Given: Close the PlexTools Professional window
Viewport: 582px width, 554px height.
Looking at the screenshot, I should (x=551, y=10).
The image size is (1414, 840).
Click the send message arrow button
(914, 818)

____

Task to carry out
Render every line of the records above as a JSON list of strings, one string per line, omitting blank lines.

Full answer
[
  "Given: Close the PlexTools Professional window",
  "Viewport: 582px width, 554px height.",
  "Looking at the screenshot, I should (x=551, y=10).",
  "The image size is (1414, 840).",
  "Click the send message arrow button",
  "(914, 818)"
]